King of Saudi Arabia, Salman bin Abdulaziz Al Saud (R) and Crown Prince of Saudi Arabia Mohammad Bin Salman (L). (Photo credit: Bandar Algaloud/Anadolu Agency)
On 14 November, the Lebanese newspaper Al-Akhbar posted an article that disclosed documents exposing Saudi, Bahraini, Emirati, and US involvement in the Iran riots.
The article recalled a statement by Saudi Crown Prince Mohammad bin Salman in 2017 about moving the battle to the Iranian territories to keep the kingdom “safe,” considering that this was the launching point of the strategic endeavor to undermine Iran by striking its internal front.
According to the documents, the target was to spread chaos across the Islamic Republic. The US, Saudi Arabia, UAE, and Bahrain led the efforts.
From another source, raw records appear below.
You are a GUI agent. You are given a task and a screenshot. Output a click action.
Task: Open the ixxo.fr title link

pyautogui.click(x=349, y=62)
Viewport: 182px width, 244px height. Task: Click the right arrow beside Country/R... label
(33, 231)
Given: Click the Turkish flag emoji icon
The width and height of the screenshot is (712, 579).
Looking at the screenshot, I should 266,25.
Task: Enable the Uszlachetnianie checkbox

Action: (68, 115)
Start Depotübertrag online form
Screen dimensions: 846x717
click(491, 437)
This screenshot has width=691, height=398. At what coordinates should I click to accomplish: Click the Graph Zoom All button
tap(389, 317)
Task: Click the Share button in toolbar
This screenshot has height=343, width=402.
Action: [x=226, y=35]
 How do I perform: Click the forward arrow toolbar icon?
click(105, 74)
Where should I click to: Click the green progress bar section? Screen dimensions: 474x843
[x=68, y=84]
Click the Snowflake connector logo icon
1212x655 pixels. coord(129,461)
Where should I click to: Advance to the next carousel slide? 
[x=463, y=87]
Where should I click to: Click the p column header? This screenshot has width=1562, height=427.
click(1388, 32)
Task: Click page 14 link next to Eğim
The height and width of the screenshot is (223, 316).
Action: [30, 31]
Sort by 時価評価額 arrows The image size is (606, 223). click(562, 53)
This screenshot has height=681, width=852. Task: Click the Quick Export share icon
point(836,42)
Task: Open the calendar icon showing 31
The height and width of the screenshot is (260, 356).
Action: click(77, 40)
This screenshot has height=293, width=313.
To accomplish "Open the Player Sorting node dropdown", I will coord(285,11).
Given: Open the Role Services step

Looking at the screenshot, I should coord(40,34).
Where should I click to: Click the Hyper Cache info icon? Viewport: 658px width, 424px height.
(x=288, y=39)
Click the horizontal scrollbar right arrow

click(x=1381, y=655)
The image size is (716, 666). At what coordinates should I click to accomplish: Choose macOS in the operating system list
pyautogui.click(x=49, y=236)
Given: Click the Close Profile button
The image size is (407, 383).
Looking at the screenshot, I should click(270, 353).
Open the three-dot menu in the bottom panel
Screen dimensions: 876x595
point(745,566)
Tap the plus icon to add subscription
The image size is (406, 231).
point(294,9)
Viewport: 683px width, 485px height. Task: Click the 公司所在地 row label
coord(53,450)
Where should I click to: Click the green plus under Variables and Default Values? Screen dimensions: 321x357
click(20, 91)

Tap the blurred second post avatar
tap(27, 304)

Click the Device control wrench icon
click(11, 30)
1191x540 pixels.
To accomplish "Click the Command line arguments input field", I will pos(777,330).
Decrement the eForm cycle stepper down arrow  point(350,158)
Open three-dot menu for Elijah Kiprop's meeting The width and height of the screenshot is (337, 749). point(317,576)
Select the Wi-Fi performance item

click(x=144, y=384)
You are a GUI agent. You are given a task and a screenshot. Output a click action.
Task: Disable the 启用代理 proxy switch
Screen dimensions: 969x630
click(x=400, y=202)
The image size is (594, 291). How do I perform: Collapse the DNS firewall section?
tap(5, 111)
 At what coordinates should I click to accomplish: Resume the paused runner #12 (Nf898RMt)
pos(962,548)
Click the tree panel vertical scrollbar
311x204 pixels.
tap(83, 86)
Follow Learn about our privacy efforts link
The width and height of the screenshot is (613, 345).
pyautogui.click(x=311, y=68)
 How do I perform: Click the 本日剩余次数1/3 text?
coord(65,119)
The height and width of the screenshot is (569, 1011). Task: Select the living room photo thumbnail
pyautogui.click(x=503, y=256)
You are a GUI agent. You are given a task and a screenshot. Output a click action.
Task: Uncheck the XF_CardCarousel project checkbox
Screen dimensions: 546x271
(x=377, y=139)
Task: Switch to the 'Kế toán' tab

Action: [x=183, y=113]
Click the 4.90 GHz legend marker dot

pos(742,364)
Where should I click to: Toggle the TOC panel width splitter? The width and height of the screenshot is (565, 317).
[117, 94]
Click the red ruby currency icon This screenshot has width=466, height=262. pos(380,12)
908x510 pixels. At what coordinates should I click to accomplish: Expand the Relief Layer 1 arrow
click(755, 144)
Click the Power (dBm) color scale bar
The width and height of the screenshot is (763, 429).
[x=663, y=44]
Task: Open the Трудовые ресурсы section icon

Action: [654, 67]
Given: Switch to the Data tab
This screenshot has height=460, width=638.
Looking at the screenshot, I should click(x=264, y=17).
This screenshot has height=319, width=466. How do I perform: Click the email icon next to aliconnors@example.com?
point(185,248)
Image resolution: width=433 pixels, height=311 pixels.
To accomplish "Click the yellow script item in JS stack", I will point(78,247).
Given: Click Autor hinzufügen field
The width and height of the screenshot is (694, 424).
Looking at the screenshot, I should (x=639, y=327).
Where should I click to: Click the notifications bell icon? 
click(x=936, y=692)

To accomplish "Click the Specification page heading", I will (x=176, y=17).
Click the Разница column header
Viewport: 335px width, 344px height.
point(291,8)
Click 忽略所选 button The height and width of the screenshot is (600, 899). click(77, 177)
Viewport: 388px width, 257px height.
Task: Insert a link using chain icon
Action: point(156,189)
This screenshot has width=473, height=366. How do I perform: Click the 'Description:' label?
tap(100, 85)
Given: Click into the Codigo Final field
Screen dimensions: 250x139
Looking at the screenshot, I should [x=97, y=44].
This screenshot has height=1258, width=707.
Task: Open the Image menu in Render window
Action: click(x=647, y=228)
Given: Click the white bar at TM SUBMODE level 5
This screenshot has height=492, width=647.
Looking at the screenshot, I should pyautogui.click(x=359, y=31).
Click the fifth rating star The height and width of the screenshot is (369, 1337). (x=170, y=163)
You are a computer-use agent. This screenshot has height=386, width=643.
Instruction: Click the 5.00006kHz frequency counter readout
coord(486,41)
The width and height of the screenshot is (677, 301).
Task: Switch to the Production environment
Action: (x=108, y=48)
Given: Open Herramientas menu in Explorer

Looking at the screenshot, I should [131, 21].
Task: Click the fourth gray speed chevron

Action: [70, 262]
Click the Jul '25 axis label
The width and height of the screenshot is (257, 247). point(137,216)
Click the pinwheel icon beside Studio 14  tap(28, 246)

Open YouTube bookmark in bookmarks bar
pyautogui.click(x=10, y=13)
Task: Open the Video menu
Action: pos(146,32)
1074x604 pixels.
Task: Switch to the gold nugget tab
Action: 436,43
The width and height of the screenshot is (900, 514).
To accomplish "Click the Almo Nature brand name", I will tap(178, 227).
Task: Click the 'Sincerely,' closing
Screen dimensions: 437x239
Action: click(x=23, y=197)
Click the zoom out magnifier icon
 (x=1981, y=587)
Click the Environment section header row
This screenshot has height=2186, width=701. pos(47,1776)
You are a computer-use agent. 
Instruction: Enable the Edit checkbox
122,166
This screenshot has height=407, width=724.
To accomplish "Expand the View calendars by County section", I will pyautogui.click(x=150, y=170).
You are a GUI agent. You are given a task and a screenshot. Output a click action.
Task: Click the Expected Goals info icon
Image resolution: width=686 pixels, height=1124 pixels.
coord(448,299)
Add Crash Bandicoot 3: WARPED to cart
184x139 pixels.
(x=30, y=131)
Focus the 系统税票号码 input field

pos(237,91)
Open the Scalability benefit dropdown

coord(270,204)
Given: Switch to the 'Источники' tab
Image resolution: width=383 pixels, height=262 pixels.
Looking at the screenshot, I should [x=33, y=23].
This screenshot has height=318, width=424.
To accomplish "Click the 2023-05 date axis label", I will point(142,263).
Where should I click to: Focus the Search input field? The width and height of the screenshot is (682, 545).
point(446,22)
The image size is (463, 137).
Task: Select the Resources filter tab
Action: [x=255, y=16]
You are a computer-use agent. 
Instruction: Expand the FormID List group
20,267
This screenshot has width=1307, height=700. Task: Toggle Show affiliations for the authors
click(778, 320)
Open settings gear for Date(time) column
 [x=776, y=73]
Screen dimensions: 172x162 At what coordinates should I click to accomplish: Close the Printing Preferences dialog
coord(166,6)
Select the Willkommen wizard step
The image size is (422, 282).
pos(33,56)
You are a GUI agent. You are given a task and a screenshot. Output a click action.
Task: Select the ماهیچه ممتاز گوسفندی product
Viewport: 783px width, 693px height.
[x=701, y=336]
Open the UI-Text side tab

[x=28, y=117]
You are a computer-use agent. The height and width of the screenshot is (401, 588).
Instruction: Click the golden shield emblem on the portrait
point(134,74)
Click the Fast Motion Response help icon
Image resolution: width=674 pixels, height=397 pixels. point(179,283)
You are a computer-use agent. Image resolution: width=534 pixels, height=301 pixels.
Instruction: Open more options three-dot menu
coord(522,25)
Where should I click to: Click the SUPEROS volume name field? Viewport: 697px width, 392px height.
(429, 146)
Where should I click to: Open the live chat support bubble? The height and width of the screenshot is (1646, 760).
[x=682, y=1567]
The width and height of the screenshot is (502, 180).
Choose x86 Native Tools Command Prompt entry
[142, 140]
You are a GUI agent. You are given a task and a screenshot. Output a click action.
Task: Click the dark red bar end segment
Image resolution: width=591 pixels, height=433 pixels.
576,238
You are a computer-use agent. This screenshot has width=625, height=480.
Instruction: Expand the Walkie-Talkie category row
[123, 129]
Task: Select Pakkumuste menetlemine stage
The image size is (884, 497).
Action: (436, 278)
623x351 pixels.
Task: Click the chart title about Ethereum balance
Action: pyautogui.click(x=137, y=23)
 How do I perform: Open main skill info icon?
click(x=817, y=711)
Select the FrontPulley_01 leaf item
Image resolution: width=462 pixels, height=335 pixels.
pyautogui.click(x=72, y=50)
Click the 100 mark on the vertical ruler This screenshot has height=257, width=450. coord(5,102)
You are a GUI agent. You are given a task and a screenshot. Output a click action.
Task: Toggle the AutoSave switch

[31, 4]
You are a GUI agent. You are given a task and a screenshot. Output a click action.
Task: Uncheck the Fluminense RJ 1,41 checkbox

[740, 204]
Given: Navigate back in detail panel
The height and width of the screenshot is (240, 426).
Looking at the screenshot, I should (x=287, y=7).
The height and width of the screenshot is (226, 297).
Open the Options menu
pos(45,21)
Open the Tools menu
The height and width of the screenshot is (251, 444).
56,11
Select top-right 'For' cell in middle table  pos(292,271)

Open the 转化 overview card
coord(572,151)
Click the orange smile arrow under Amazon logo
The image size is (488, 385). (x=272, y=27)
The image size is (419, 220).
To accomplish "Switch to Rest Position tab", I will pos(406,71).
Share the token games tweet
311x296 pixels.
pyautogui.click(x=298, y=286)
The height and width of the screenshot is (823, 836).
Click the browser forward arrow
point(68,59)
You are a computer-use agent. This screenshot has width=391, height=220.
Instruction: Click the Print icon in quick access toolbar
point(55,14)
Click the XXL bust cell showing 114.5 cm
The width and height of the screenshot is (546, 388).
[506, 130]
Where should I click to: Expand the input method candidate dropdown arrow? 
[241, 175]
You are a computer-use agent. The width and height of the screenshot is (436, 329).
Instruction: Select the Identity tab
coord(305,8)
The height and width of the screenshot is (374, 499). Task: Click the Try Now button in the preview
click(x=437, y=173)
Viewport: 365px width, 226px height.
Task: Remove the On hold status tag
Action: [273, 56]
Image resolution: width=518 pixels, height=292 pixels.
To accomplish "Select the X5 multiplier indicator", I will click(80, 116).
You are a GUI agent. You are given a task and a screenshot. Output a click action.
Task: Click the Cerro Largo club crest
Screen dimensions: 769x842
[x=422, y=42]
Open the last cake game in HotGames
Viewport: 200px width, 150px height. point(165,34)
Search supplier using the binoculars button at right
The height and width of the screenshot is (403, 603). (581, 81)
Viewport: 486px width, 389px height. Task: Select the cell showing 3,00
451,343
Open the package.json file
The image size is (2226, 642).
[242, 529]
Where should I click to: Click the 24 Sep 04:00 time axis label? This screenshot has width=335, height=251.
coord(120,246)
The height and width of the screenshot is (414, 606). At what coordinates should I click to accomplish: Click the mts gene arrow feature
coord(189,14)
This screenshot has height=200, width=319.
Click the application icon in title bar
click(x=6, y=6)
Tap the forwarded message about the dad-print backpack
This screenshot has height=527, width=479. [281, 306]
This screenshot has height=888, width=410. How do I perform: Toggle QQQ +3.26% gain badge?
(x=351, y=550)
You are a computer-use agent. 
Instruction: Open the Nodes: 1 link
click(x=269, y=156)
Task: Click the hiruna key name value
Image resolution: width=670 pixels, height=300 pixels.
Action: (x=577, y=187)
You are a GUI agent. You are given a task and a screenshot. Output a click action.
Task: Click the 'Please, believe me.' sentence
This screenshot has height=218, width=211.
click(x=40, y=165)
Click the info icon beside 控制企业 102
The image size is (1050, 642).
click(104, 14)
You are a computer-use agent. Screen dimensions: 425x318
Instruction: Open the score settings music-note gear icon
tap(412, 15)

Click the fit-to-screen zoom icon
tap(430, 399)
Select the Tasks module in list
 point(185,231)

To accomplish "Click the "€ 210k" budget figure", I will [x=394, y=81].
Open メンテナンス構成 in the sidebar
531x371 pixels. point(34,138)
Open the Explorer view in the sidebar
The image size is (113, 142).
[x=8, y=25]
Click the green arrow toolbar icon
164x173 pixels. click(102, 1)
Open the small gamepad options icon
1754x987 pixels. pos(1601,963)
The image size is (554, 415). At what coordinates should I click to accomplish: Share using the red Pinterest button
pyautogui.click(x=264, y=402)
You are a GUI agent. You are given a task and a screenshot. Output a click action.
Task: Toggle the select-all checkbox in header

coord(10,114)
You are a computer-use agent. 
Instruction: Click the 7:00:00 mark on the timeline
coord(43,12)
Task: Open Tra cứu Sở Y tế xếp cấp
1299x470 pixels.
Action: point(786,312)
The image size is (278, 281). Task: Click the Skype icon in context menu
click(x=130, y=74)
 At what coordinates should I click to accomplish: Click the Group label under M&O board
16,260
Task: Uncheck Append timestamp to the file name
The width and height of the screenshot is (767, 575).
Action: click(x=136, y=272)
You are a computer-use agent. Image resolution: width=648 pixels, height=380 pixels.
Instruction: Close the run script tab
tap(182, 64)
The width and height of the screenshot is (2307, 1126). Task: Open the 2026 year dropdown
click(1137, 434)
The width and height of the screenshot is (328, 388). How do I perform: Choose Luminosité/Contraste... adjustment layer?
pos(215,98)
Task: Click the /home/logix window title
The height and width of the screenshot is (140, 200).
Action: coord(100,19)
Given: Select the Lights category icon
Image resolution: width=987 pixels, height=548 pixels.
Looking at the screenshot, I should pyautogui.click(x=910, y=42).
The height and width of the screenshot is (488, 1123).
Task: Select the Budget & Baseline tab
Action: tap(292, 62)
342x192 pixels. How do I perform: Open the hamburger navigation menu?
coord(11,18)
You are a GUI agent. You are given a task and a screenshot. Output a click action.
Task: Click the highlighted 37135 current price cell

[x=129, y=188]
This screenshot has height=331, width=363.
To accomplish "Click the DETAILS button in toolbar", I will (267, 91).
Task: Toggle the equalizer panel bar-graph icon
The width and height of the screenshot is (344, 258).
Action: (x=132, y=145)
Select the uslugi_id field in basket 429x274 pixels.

The documents also revealed that the National Media Council in the UAE had proposed a “media strategy” in 2016 to deal with the strategic goal in coordination with the US.
Al-Manar reported that the plan is based on establishing a public opinion that opposes Iranian policies both inside and outside the Islamic Republic.
Meanwhile, on 14 November, Iran called on Saudi Arabia to change its “unfriendly” behavior after accusing Riyadh of encouraging anti-government protests since the death of Mahsa Amini, according to Middle East Monitor.
“We do not seek to increase tension in the region, and we are committed to the path of negotiations with Saudi Arabia and the understandings reached,” Iranian Foreign Ministry Spokesman Nasser Kanaani said during a press briefing.
Kanaani added that Tehran will use “diplomacy” to change Riyadh’s “unfriendly behavior,” stressing that his country “considers the security of its neighbors as its own.”
Tehran has accused hostile countries, including the United States, of supporting the protests. Last week, it accused Riyadh of funding aggressive media organizations and threatened to retaliate against “destabilizing actions.”
According to a report by Fars News Agency, between 14 September and 31 October, the Saudi-funded Iran International news network, the Persian-language service of the British BBC (BBC Persian), Voice of America (VOA), the London-based Manoto TV, and Radio Farda launched at least 38,000 false reports about the Islamic Republic.
The study claims that during the protests against Mahsa Amini’s alleged murder in police custody on September 16, these five Persian-language media outlets and their social media platforms, including Instagram and Twitter, stepped up their propaganda efforts against the Islamic Republic.
In the past few days, social media has been flooded with unsubstantiated reports alleging that the Islamic Republic of Iran sentenced 15,000 protesters to death in the wake of street protests and violent riots sparked by the death of Mahsa Amini.
The misleading allegations largely stem from a 6 November report by the UK-based and Saudi-funded Iran International news outlet regarding a letter signed by most Iranian lawmakers.